Work instruction
The full listing is needed, transcribed word for word.
=== Section Start ===
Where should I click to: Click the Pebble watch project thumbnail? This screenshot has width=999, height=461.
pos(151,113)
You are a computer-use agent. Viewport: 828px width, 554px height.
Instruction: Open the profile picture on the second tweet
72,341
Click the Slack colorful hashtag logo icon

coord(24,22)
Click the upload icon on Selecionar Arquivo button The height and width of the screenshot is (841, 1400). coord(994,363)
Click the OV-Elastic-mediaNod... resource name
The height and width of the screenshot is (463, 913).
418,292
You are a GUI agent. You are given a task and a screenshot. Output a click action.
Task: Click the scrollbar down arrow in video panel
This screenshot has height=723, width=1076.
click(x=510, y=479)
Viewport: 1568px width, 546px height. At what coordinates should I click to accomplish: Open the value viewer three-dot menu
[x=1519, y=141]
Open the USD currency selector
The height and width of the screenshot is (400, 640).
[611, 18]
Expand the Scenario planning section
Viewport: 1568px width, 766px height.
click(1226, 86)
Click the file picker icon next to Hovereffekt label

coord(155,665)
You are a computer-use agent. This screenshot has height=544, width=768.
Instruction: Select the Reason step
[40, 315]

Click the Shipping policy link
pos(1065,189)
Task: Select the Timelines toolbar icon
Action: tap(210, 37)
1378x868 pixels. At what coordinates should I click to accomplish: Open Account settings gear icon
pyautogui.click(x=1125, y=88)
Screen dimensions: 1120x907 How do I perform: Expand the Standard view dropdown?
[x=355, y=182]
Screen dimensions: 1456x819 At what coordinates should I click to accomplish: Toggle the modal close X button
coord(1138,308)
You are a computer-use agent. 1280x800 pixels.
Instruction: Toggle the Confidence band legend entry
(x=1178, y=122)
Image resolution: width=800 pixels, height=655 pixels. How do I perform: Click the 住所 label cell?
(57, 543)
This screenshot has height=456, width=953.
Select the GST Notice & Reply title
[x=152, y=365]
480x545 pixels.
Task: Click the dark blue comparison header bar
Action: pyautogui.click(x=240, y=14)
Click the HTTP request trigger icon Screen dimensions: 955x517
=== Section End ===
Answer area
Where should I click to: Click the Pebble watch project thumbnail? This screenshot has width=999, height=461.
pos(151,113)
You are a computer-use agent. Viewport: 828px width, 554px height.
Instruction: Open the profile picture on the second tweet
72,341
Click the Slack colorful hashtag logo icon

coord(24,22)
Click the upload icon on Selecionar Arquivo button The height and width of the screenshot is (841, 1400). coord(994,363)
Click the OV-Elastic-mediaNod... resource name
The height and width of the screenshot is (463, 913).
418,292
You are a GUI agent. You are given a task and a screenshot. Output a click action.
Task: Click the scrollbar down arrow in video panel
This screenshot has height=723, width=1076.
click(x=510, y=479)
Viewport: 1568px width, 546px height. At what coordinates should I click to accomplish: Open the value viewer three-dot menu
[x=1519, y=141]
Open the USD currency selector
The height and width of the screenshot is (400, 640).
[611, 18]
Expand the Scenario planning section
Viewport: 1568px width, 766px height.
click(1226, 86)
Click the file picker icon next to Hovereffekt label

coord(155,665)
You are a computer-use agent. This screenshot has height=544, width=768.
Instruction: Select the Reason step
[40, 315]

Click the Shipping policy link
pos(1065,189)
Task: Select the Timelines toolbar icon
Action: tap(210, 37)
1378x868 pixels. At what coordinates should I click to accomplish: Open Account settings gear icon
pyautogui.click(x=1125, y=88)
Screen dimensions: 1120x907 How do I perform: Expand the Standard view dropdown?
[x=355, y=182]
Screen dimensions: 1456x819 At what coordinates should I click to accomplish: Toggle the modal close X button
coord(1138,308)
You are a computer-use agent. 1280x800 pixels.
Instruction: Toggle the Confidence band legend entry
(x=1178, y=122)
Image resolution: width=800 pixels, height=655 pixels. How do I perform: Click the 住所 label cell?
(57, 543)
This screenshot has height=456, width=953.
Select the GST Notice & Reply title
[x=152, y=365]
480x545 pixels.
Task: Click the dark blue comparison header bar
Action: pyautogui.click(x=240, y=14)
Click the HTTP request trigger icon Screen dimensions: 955x517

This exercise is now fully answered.